At the time of writing, the initial deepseek-r1 version has fallen to 17th place, getting the same score in SGR-driven mode as gpt-oss-20B model. deepseek-r1-0528 was just an incremental improvement, getting it to a current 14th place.

However, not that many people would be interested in running 671B model, when there is a much better 120B model available. Qwen3-32B is smaller and also better.

Recently released Deepseek Chat v3.1 didn’t perform much better on our SGR benchmark either:

Enterprise Reasoning Challenge (ERCr3)

As you can see, there is a wide variety of capable models showing up. As soon as community figures out how to reliably use Structured Outputs with gpt-oss models and their Harmony response format, we will get into a very interesting situation:

  • there are LLMs that handle business tasks with SGR really well (within the TOP-20)

  • you can freely download and use them

  • even on a rather non-demanding hardware

This is a big deal, but what about pushing state of the art in enterprise automation even further together and finding patterns to do even more with less?

If you followed our previous work, you know that we do that by running massive crowdsourced experiments together with the community of enthusiasts and independent teams (e.g. see Enterprise RAG Challenge round 2).

We are planning to run the 3rd round of our Enterprise Challenges this Fall/Winter.
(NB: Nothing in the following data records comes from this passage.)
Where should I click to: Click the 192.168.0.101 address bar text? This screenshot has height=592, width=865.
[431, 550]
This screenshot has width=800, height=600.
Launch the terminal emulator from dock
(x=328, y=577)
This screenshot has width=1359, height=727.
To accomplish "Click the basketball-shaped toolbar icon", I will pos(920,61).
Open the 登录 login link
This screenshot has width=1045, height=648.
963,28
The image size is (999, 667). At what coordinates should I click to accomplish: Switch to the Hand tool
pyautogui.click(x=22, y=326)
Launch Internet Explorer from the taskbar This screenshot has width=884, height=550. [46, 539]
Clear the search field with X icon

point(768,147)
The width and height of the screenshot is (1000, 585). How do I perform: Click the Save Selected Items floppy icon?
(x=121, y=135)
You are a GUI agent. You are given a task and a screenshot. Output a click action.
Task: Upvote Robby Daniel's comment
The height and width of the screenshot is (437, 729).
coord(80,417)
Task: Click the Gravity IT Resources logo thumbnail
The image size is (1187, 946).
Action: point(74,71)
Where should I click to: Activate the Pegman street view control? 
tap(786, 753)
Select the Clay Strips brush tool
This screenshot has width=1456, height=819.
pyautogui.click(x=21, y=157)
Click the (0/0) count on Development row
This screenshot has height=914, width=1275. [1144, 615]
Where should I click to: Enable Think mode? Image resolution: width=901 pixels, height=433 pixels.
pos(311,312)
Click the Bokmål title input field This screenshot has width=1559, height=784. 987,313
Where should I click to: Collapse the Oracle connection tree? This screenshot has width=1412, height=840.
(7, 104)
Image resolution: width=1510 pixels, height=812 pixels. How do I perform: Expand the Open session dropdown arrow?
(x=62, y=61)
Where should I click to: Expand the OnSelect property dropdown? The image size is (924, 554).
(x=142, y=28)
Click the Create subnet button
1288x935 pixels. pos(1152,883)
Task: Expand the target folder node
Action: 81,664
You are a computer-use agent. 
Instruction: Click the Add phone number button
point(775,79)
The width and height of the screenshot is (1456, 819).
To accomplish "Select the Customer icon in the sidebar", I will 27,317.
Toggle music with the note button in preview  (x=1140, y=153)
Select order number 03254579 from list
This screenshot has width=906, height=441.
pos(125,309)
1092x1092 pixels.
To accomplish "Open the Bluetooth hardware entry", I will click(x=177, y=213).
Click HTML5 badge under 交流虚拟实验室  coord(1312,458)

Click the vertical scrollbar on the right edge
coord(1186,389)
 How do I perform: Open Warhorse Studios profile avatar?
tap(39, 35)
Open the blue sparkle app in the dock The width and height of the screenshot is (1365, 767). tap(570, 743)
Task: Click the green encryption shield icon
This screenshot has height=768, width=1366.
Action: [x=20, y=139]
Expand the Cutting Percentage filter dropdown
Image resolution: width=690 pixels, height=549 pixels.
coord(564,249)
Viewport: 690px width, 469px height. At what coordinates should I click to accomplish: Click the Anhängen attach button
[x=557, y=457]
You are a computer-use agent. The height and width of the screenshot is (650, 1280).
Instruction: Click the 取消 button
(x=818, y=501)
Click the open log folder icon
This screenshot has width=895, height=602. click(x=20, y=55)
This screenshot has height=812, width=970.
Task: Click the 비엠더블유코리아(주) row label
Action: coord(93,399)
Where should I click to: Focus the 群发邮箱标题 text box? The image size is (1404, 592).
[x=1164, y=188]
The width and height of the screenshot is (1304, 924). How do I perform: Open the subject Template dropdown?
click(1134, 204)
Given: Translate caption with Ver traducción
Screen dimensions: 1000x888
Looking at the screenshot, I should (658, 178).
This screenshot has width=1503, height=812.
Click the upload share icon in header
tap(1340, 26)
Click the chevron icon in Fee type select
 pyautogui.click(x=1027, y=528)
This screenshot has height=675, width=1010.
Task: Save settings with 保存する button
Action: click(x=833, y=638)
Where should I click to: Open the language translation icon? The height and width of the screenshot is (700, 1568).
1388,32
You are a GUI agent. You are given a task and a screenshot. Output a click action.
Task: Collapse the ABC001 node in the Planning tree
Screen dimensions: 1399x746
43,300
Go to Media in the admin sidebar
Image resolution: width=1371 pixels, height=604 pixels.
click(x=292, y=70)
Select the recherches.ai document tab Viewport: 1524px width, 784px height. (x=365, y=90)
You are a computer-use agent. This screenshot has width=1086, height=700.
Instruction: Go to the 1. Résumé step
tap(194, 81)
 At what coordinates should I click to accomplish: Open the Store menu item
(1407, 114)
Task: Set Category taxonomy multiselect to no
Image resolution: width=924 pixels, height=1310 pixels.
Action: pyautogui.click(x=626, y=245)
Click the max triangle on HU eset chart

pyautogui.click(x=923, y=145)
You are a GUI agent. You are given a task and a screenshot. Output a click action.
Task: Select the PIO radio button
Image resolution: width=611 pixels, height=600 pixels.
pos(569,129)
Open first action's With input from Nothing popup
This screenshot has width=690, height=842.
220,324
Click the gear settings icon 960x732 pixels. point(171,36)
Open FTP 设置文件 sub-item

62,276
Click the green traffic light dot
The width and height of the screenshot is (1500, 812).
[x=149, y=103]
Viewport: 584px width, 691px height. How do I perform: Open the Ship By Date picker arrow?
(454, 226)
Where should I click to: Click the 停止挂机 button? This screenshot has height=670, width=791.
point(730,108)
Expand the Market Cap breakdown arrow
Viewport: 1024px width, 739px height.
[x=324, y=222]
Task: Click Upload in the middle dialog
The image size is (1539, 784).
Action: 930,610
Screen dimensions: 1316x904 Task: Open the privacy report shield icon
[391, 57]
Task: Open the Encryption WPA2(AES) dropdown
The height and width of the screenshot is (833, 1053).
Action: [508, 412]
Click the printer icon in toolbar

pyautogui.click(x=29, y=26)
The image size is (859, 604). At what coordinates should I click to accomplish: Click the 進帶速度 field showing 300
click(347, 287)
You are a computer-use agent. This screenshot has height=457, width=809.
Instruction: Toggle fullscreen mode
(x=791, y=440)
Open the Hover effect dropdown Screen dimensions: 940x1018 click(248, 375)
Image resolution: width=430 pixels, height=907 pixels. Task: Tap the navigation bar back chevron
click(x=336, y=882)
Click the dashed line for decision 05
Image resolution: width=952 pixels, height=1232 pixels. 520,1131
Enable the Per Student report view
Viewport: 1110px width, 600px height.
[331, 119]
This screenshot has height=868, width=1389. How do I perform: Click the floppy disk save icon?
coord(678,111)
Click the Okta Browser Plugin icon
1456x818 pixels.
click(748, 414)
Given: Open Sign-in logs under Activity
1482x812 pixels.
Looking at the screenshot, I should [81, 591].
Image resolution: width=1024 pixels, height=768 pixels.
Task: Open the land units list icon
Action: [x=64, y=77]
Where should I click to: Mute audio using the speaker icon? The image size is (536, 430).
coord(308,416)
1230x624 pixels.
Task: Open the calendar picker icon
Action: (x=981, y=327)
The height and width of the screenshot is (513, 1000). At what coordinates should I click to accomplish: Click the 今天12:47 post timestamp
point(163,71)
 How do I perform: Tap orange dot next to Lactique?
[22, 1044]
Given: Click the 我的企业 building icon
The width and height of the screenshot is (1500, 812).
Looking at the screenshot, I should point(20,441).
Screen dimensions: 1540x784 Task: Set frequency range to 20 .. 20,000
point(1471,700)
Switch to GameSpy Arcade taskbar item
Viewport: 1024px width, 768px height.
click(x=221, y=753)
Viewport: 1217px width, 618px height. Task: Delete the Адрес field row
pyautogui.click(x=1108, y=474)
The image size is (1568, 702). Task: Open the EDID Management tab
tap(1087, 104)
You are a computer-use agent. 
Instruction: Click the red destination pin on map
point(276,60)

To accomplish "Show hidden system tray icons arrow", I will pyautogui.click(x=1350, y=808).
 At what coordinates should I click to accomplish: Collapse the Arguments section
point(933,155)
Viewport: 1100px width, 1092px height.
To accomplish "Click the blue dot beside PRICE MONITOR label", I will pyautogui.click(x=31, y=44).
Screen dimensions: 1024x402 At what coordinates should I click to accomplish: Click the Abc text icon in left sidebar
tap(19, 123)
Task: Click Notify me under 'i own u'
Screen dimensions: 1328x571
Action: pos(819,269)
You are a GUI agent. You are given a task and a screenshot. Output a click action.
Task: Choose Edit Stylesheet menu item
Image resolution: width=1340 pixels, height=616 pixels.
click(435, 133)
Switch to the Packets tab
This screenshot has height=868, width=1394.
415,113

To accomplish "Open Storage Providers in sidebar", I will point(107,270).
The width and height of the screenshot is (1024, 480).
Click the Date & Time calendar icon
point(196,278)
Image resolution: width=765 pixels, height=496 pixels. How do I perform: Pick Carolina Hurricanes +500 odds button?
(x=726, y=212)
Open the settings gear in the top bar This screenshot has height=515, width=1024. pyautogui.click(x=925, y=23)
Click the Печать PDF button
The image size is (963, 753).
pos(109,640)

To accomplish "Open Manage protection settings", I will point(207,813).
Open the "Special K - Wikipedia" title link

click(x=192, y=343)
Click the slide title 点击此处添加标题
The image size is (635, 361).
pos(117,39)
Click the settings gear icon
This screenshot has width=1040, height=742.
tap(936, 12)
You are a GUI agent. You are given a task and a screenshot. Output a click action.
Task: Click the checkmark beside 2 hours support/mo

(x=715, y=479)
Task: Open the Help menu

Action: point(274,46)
This time we will focus on business automation with agents via APIs.

The objective of the challenge for teams will be: to write an agent that will get human requests like "redo last [email protected] invoice: use 3x discount of [email protected]". It will then need to use available (simulated) APIs to find its way and carry out the operation properly.

We will provide participants with the simulated APIs that their agents can call in order to accomplish the tasks. However, it will be the job of an agent to figure out which APIs to call and in which order to accomplish the task.

Most of the times, the full solution will not be known in advance before a request to some API provides missing piece of the puzzle. So it will be the job of an agent to reason through and use proper tools to get the job done.

ℹ️ Implementation-wise, the solution doesn’t have to be “an agent”. It could be a multi-agent system, orchestrator, a single prompt with MCP plugins, - whatever solves the problem. And we will compare the performance off these radically different approaches within the same setup.

Similar to the spirit of the previous ERC competitions, we will open source and share as much as possible, including:

  • source code of the simulation runtime

  • source code of the task generator

  • all submissions

  • analysis results and reports

Just like before, we will also hold a public test run before the main event, in order to give everybody a chance to practice and test their agents.

Similar to ERCr1 and ERCr2 we are planning to have multiple leaderboards, including the leaderboard for the local models. This time local models have a fair competing chance against even the best models.